Im Sommer zu heiss, im Herbst zu kalt

Nun sei es an der Zeit, grösser zu denken, verkündet Betreiber Martin Sailer. Die Vorstellungen und Konzerte im Zeltainer bleiben dem Publikum in Erinnerung – nicht zuletzt durch die einzigartige Atmosphäre des selbst ernannten «speziellsten Kleintheaters der Schweiz». Eine Atmosphäre, die das Publikum im Sommer vor Schweiss triefen und im Herbst sich in dicke Wolldecken hüllen lässt. Das Theater, ein Konstrukt aus Zelt und Schiffscontainern, hat seit Jahren mit einigen Mängeln an der Infrastruktur zu kämpfen. Warmwasseranschlüsse gibt es nicht. Das Zelt ist nicht konstruiert für Schneelasten. Der zwingende jährliche Auf- und Abbau des Zeltes gestalte sich trotz der treuen Helferinnen und Helfer als mühsam, sagt Martin Sailer.
 So sieht der Zeltainer heute aus.
So sieht der Zeltainer heute aus.
Bild: Sascha Erni
Die Klimatisierung innerhalb des Zeltes stelle das grösste Problem dar. Während der gesamten Saison habe man Probleme mit der Hitze und Kälte. Eine bessere Heizung und eine Lüftung müssen dringend her. Martin Sailer bemerkt: «Ich bediente das Technikerpult am Nachmittag bei Sonnenschein schon bei fast 50 Grad, und am Abend muss ich dann wieder die Heizung aufdrehen.»

Ein Ganzjahrestheater aus Holz

Nun soll eine neue Ära des Zeltainers eingeläutet werden. Ein permanenter Holzbau, der ganzjährig betrieben werden kann, klimatisiert, in der äusseren Erscheinungsform des ursprünglichen Pagodenzeltes – davon träume er seit fast vier Jahren, erklärt Martin Sailer. Dieser Traum nahm während des letzten Jahres Form an. Gemeinsam mit den Rundholzbauspezialisten der Firma Blumer Lehmann aus Gossau wurde eine Designstudie für einen neuen Zeltainer entworfen. Die Entwürfe des Rundholzbaus verbinden moderne Architektur mit dem «Containercharme» des bestehenden Theaters und soll für 200 Gäste Platz bieten, also rund 20 Plätze mehr als bisher.
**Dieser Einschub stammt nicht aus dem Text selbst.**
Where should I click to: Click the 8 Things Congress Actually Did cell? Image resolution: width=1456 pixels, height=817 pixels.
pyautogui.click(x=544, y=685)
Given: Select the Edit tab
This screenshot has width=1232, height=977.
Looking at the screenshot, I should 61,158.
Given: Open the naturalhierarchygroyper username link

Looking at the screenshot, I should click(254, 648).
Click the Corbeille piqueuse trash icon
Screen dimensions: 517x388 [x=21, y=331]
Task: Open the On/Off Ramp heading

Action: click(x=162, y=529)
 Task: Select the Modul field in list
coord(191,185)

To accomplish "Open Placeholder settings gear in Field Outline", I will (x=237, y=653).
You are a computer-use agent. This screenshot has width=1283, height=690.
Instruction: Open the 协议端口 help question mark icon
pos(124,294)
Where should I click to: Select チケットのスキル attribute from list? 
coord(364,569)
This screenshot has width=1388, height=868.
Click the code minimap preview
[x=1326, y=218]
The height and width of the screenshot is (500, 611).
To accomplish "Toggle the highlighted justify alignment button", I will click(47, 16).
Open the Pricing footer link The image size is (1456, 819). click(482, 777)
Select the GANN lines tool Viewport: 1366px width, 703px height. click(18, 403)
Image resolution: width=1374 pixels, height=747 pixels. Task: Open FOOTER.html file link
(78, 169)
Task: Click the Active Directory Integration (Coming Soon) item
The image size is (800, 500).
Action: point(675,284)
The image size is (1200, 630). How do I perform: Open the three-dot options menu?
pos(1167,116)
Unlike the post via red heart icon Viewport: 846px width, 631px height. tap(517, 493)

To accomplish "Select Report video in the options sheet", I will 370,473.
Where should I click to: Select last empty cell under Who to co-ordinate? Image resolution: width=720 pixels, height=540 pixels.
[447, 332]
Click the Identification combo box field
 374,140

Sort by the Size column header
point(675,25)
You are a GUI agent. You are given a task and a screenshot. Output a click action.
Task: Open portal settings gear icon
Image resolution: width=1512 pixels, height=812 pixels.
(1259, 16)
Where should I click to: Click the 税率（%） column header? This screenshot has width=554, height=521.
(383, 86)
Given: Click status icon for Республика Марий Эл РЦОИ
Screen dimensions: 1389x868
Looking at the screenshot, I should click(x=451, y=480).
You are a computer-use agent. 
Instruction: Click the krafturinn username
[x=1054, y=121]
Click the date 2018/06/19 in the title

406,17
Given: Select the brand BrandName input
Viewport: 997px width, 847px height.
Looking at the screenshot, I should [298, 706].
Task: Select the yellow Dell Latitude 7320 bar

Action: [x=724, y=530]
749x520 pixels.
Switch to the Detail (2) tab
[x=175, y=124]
Die Dimensionen des Rundbaus: 20 Meter im Durchmesser und 9 Meter vom Boden bis zum Giebel. Gestützt wird der Bau ausschliesslich von Tragstrukturen aus Holz. Drei Schiebetüren an den Seitenwänden und zwei Fenster in der Decke sollen für genügend Tageslicht sorgen und können nach Bedarf geöffnet oder abgedunkelt werden. Akustische Baumassnahmen garantierten eine hohe Tonqualität und lassen fast keinen Lärm nach draussen dringen.

Auch ein neuer Standort

Ein Faltschiebetor erleichtert den Künstlerinnen und Künstlern die Anlieferung und Installation von Bühnenmaterial. Die Tribüne, der Garderobenwagen, der Bühnen- und Barcontainer und der Holzschnitzelboden bleiben erhalten. Als Zugang dient der bewährte Eingangscontainer. Heizung und Lüftung sollen ganzjährig für regulierte Temperaturen sorgen. Wasser- und Abwasseranschlüsse ermöglichen den Bau von sanitären Anlagen, insbesondere Toiletten, und Verbesserungen beim Barbetrieb. Neuer Zeltainer heisst auch neuer Standort: Nicht mehr neben der Badi in Unterwasser, sondern auf der Sternenwiese, gegenüber dem Restaurant Sternen, soll das Theater künftig stehen.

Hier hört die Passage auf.